Measurement of the Transmission Phase of an Electron in a Quantum Two-Path Interferometer

TL;DR

This study demonstrates that the anti-phase relation of output currents in a quantum interferometer reliably measures the true electron transmission phase, unlike the smooth phase shift in Aharonov-Bohm oscillations which can be misleading.

Contribution

The paper clarifies the criteria for accurate phase measurement in quantum interferometers, confirming the anti-phase relation as a reliable indicator of the true transmission phase.

Findings

Anti-phase relation ensures correct phase measurement.

Smooth phase shift can be misleading due to multiple paths.

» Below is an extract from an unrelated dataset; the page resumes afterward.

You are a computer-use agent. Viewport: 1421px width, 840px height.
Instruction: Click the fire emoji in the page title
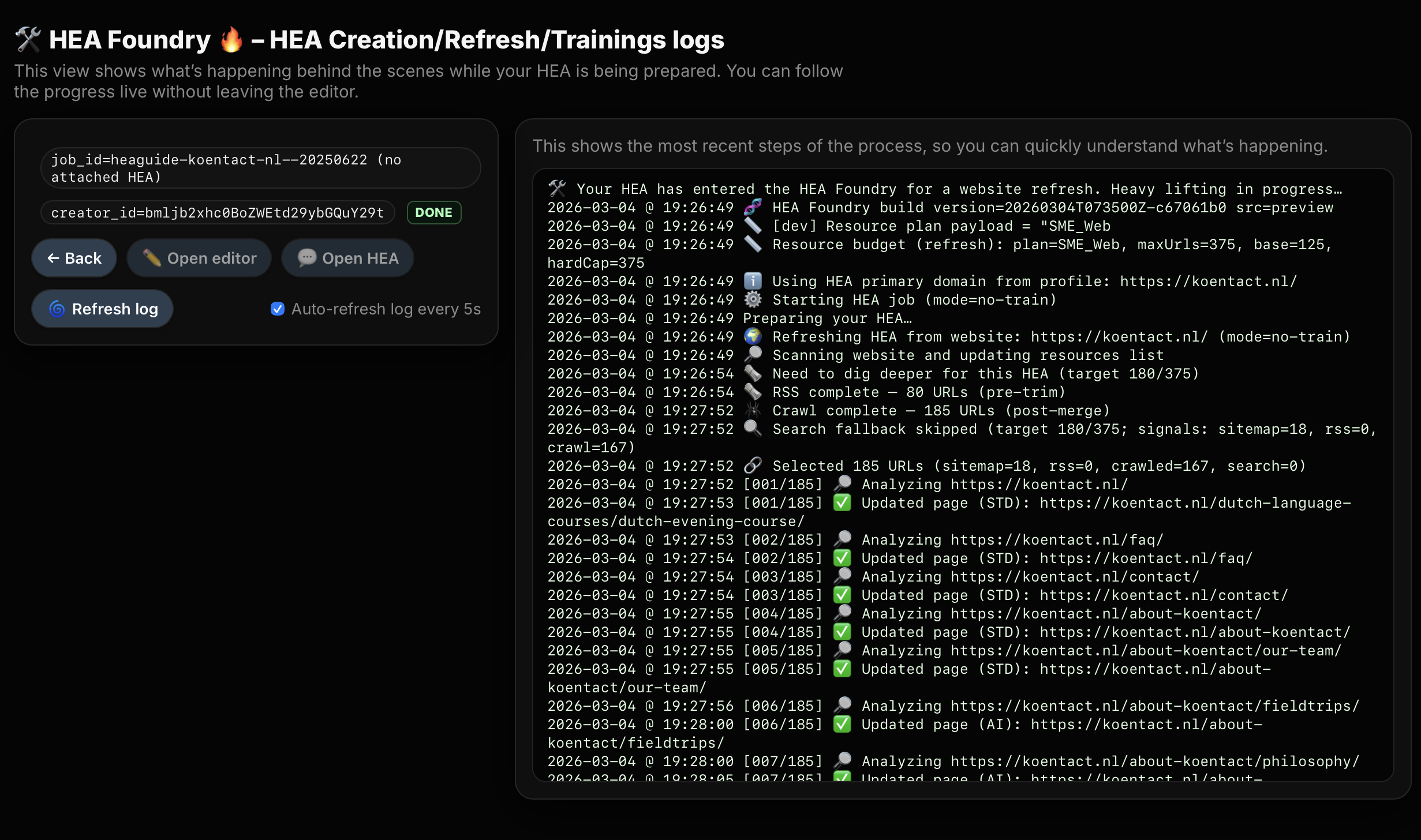pos(231,39)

Anti-phase criterion is validated against theoretical predictions.

Abstract

A quantum two-path interferometer allows for direct measurement of the transmission phase shift of an electron, providing useful information on coherent scattering problems. In mesoscopic systems, however, the two-path interference is easily smeared by contributions from other paths, and this makes it difficult to observe the \textit{true} transmission phase shift. To eliminate this problem, multi-terminal Aharonov-Bohm (AB) interferometers have been used to derive the phase shift by assuming that the relative phase shift of the electrons between the two paths is simply obtained when a smooth shift of the AB oscillations is observed. Nevertheless the phase shifts using such a criterion have sometimes been inconsistent with theory. On the other hand, we have used an AB ring contacted to tunnel-coupled wires and acquired the phase shift consistent with theory when the two output currents through the coupled wires oscillate with well-defined anti-phase. Here, we investigate thoroughly these two criteria used to ensure a reliable phase measurement, the anti-phase relation of the two output currents and the smooth phase shift in the AB oscillation. We confirm that the well-defined anti-phase relation ensures a correct phase measurement with a quantum two-path interference. In contrast we find that even in a situation where the anti-phase relation is less well-defined, the smooth phase shift in the AB oscillation can still occur but does not give the correct transmission phase due to contributions from multiple paths. This indicates that the phase relation of the two output currents in our interferometer gives a good criterion for the measurement of the \textit{true} transmission phase while the smooth phase shift in the AB oscillation itself does not.